--- Data excerpts Enclosed Below ---
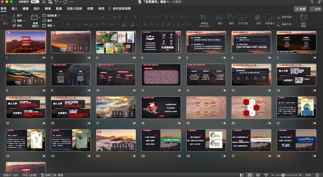The image size is (323, 177).
Task: Click the zoom slider in status bar
Action: [283, 175]
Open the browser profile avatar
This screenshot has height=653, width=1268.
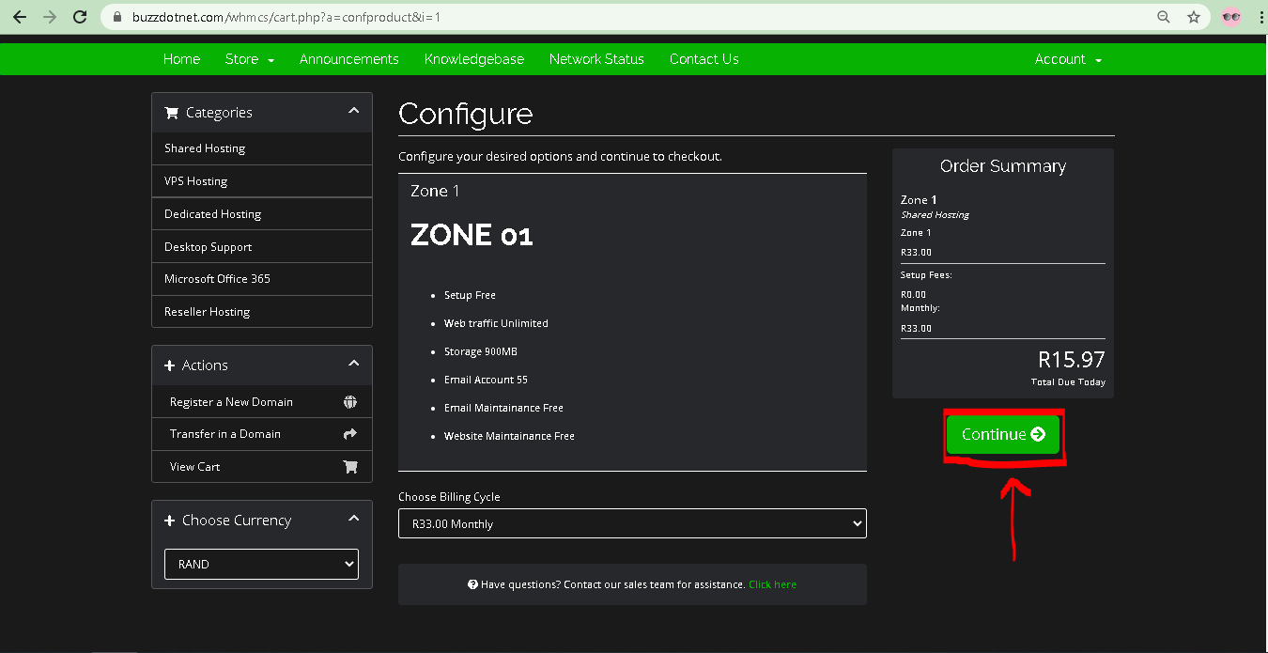1230,17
--- End of Enclosed Data excerpts ---
:: What you will do ::
Every line from the line containing "Open the browser profile avatar" through the last line above is to be printed exactly. Pictures are not copied.

:: Your response ::
Open the browser profile avatar
This screenshot has height=653, width=1268.
1230,17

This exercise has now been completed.